Problem details => Go over the material below and report every line that contains the word "computer".

Extracted material =>
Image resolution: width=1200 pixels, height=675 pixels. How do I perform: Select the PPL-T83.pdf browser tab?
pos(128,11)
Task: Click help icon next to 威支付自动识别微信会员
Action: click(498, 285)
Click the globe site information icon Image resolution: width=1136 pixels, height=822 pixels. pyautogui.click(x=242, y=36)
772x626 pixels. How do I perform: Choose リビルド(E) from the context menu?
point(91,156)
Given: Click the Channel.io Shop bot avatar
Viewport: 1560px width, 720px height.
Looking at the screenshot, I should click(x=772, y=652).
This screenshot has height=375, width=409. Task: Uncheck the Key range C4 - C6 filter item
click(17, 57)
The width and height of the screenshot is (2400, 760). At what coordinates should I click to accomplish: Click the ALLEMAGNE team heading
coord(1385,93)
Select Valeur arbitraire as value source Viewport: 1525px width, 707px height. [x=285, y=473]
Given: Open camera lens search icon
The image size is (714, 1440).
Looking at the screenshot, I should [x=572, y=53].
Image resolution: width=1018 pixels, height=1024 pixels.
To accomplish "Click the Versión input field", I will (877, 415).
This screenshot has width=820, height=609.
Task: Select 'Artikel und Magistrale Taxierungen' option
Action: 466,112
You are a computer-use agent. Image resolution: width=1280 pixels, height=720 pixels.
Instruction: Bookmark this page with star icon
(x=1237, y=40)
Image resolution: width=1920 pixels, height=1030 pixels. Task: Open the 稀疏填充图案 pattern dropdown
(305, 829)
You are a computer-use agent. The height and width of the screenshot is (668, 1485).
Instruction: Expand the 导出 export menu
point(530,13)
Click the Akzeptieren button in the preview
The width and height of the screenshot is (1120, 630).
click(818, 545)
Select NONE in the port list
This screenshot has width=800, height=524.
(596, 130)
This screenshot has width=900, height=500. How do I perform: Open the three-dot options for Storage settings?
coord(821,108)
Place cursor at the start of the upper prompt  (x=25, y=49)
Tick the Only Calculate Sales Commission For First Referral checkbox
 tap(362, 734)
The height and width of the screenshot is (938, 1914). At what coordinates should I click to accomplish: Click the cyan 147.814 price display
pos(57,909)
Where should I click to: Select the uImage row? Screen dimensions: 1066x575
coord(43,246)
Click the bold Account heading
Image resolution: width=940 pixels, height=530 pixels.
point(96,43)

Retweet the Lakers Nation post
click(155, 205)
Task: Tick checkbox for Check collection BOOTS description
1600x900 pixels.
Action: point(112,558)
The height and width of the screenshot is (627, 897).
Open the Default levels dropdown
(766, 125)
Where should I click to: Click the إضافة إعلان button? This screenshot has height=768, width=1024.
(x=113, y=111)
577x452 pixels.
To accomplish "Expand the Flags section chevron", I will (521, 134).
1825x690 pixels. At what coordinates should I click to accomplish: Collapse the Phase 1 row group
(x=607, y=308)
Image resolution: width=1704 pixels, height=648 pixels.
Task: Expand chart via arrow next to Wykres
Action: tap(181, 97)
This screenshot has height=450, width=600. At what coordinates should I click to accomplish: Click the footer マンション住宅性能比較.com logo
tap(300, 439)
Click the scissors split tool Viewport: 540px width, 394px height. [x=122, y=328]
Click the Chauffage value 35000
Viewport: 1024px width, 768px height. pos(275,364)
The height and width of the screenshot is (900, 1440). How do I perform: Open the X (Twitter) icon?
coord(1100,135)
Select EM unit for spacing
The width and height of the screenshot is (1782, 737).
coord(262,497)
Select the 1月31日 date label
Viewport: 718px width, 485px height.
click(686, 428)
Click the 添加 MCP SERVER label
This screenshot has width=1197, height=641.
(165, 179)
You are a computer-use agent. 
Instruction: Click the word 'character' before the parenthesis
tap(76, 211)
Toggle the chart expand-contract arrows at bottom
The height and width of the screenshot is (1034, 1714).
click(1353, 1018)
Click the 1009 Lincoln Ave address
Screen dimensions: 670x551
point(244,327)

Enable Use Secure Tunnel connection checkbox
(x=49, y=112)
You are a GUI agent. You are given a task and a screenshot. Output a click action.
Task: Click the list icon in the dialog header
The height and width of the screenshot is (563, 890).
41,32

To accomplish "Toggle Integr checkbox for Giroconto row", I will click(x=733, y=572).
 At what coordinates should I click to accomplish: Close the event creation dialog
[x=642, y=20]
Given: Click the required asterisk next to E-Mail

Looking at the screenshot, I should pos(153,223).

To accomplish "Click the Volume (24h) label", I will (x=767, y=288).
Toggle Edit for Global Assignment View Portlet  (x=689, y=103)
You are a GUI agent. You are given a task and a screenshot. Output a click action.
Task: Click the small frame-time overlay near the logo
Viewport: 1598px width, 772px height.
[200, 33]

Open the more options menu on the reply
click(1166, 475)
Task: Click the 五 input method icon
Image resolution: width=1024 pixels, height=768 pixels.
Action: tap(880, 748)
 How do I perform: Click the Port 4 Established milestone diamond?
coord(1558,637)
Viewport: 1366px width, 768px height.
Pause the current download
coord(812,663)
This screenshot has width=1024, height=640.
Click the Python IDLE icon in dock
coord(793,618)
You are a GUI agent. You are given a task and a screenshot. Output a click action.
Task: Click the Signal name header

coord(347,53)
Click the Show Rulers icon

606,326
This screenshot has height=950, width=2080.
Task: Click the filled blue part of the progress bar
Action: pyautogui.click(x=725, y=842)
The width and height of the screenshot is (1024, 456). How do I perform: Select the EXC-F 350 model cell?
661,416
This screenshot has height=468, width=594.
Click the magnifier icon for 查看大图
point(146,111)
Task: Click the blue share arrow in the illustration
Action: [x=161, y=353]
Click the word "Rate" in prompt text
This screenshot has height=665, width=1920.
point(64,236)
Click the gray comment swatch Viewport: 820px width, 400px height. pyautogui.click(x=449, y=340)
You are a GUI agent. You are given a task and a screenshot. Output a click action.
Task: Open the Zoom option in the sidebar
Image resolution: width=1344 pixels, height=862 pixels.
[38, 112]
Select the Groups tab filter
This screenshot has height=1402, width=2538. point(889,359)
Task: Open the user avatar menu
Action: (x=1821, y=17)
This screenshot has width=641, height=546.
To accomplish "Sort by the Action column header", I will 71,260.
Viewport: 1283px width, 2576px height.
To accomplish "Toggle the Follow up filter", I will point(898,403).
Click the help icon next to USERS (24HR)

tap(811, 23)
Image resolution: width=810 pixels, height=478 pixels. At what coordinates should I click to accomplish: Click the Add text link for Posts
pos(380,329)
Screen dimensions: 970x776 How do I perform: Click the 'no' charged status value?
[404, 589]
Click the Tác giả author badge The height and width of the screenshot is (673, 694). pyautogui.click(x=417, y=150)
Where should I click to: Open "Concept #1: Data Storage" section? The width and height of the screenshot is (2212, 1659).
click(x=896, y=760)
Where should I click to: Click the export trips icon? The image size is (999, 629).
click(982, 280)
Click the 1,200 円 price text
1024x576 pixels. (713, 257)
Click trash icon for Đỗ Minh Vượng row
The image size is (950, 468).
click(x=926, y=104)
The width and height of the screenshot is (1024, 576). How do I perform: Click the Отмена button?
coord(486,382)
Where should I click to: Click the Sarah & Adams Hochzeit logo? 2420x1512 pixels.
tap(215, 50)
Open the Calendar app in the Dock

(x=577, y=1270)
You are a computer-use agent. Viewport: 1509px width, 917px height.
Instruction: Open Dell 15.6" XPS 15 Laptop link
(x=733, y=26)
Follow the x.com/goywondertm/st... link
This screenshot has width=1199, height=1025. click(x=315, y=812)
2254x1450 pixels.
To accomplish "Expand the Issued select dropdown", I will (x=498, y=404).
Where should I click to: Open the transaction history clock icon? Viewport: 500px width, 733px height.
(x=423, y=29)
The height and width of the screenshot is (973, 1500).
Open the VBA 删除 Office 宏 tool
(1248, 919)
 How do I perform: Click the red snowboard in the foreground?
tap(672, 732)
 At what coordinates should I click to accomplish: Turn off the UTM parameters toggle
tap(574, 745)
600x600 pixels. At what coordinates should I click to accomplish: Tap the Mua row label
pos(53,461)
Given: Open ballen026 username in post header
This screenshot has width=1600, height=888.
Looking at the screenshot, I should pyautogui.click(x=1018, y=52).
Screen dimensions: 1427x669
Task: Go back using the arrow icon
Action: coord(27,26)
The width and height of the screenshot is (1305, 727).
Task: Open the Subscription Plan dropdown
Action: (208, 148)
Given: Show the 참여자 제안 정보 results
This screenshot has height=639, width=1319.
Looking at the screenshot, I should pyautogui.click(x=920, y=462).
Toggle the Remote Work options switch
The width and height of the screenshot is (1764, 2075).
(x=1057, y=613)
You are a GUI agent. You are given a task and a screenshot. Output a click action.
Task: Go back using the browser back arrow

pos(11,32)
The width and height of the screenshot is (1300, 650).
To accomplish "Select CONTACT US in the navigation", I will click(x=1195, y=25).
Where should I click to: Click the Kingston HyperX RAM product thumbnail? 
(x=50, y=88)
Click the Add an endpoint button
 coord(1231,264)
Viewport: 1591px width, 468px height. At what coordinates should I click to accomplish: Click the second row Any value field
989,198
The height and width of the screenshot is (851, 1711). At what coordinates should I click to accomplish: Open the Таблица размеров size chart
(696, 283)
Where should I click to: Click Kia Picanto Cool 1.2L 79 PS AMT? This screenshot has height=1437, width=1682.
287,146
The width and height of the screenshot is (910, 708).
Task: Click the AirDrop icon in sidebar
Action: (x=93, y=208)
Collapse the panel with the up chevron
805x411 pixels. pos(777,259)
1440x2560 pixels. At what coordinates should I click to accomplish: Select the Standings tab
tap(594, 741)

Written answer =>
You are a computer-use agent. Image resolution: width=1280 pixels, height=720 pixels.
You are a computer-use agent. The height and width of the screenshot is (668, 1485).
You are a computer-use agent. 
You are a computer-use agent. Viewport: 1509px width, 917px height.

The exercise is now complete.